* Brief *
As the answer, set down the lines below from the one containing "Screen dimensions: 442x399" through the one containing "Screen dimensions: 2576x995", exactly and inclusively, and no others.
___ Data for review
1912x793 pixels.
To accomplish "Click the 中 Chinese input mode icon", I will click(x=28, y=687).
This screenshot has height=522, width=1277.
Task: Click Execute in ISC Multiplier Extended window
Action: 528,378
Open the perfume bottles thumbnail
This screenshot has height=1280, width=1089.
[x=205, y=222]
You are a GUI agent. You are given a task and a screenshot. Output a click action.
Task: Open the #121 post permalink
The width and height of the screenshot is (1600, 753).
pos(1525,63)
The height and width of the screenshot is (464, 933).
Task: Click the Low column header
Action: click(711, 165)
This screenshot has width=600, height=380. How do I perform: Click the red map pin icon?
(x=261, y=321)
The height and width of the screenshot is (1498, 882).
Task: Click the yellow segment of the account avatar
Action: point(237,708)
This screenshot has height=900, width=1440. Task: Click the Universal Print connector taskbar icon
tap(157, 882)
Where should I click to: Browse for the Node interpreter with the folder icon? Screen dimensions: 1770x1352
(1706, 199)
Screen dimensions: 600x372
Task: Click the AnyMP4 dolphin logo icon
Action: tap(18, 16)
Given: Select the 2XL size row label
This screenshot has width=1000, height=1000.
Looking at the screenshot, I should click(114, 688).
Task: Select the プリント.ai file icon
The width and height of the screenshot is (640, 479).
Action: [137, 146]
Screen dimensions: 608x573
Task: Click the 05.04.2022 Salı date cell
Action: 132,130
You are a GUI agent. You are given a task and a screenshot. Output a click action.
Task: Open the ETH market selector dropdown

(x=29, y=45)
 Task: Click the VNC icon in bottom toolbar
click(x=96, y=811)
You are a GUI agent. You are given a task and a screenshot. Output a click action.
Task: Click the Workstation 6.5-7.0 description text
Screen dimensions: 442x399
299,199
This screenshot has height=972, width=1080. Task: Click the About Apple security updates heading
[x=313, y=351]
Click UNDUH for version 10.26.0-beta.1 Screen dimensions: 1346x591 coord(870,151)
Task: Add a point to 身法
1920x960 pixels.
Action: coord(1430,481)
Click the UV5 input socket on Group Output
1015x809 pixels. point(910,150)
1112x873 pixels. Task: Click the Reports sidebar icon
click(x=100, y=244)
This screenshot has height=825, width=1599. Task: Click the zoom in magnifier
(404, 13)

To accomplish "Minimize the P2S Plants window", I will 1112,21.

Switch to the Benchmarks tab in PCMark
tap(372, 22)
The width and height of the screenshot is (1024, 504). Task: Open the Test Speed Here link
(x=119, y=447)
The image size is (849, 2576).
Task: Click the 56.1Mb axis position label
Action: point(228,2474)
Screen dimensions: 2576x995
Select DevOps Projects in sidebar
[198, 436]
______
* Answer for this exercise *
Screen dimensions: 442x399
299,199
This screenshot has height=972, width=1080. Task: Click the About Apple security updates heading
[x=313, y=351]
Click UNDUH for version 10.26.0-beta.1 Screen dimensions: 1346x591 coord(870,151)
Task: Add a point to 身法
1920x960 pixels.
Action: coord(1430,481)
Click the UV5 input socket on Group Output
1015x809 pixels. point(910,150)
1112x873 pixels. Task: Click the Reports sidebar icon
click(x=100, y=244)
This screenshot has height=825, width=1599. Task: Click the zoom in magnifier
(404, 13)

To accomplish "Minimize the P2S Plants window", I will 1112,21.

Switch to the Benchmarks tab in PCMark
tap(372, 22)
The width and height of the screenshot is (1024, 504). Task: Open the Test Speed Here link
(x=119, y=447)
The image size is (849, 2576).
Task: Click the 56.1Mb axis position label
Action: point(228,2474)
Screen dimensions: 2576x995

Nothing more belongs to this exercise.